控えめに笑う私に、福澤ははにかんだような笑顔をした。






「帰ろか、ってその前に辞書返さなあかんな。」





自身が使っていただろう辞書を持ち、数ある本棚の元へ向かう福澤。



私もカバンを持ってついて行ってみる。






体を屈めて本棚に辞書を収めた後、福澤は私の手を掴んだ。





指を絡ませそれを顔の横に持って行く。



少し力強く押されて、私の背中は本棚と仲良しこよし。







「うはは、かわえーなお前。」





がちがちに固まってしまった私を見て、そんな体を解すかのようにとろけそうな言葉を紡ぐ福澤。
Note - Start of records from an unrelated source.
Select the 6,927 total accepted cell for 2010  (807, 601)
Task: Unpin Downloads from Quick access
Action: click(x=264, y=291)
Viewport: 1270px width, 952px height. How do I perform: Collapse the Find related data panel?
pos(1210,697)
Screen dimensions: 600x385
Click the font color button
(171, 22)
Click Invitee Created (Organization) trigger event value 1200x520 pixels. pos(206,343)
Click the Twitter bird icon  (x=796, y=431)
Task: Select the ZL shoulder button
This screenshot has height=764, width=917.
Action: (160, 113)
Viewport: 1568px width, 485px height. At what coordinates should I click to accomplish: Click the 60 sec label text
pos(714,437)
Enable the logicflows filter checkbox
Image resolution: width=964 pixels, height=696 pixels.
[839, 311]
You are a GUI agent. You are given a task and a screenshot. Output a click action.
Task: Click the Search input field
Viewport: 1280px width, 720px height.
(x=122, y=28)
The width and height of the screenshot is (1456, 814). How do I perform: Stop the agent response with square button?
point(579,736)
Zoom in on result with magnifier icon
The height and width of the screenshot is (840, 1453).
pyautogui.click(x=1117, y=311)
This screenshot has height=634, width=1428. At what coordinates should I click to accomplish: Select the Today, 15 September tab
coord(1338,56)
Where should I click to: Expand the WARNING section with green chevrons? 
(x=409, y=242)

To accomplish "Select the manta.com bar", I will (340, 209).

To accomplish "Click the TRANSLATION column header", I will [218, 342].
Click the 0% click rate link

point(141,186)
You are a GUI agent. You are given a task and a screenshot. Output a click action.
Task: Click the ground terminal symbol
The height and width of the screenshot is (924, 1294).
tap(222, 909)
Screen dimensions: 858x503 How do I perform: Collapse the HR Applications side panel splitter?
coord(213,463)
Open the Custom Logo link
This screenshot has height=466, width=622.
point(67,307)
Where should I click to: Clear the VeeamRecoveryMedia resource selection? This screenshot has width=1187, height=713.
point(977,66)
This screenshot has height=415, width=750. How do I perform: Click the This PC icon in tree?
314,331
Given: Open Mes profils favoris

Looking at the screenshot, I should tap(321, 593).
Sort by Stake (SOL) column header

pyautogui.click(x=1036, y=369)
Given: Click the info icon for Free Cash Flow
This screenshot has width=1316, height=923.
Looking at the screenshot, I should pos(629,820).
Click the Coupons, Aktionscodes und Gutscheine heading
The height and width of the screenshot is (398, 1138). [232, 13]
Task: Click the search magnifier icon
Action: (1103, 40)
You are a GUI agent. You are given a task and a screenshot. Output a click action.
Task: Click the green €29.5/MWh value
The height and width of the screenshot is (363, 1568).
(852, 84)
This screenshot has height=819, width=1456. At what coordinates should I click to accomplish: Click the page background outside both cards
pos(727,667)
普段は大人っぽいくせに、笑う度に細められる目があどけなさというか子供っぽさを生む。






「こわい?」




心配そうに問われぶんぶんと顔を横に振る。






すると、柔らかく、ほんの1秒、

触れるだけのキスが降ってきた。







「帰ろかー」



「帰ろー」





2人してにやついたまま図書室を後にする。



絡ませた指はそのままで。









「空、100点取れるとか言ってたやん。」



「うん、取れそうな勢いで分かった。」



「ほお、なら100点取れへんかったら何してくれるんやろか?」


「ぇえっ!?何それ!」



「あれだけ教えたのに、何も無いとか無いやろ。人として。」



「う…、わ、分かった!取るもん!絶対とる!その代わり、私より福澤のが点数低かったら、ジュース奢ってもらうから!」



「ぶっ、ははっ、何やねんそれ、色気無いな!」










高校三年生。
楽しく充実していた高校生活も、勉強に追われうんざりな時期に突入したのだけど、









こんな時期に、色がついた。












エンド







アトガキ
葉月様、素敵なリクエストをありがとうございました!まずタイトルが面白いことになってしまいました。同級生どうしなので、不器用さとか思い切りの良さとかを出したいなと思い書いていったのですが、何故か付き合う前で、気づけば告白するところまでも勝手ながら盛り込んでしまいました。イメージと違っていたら申し訳ありません。長くなりましたが最後まで読んで下さりありがとうございました!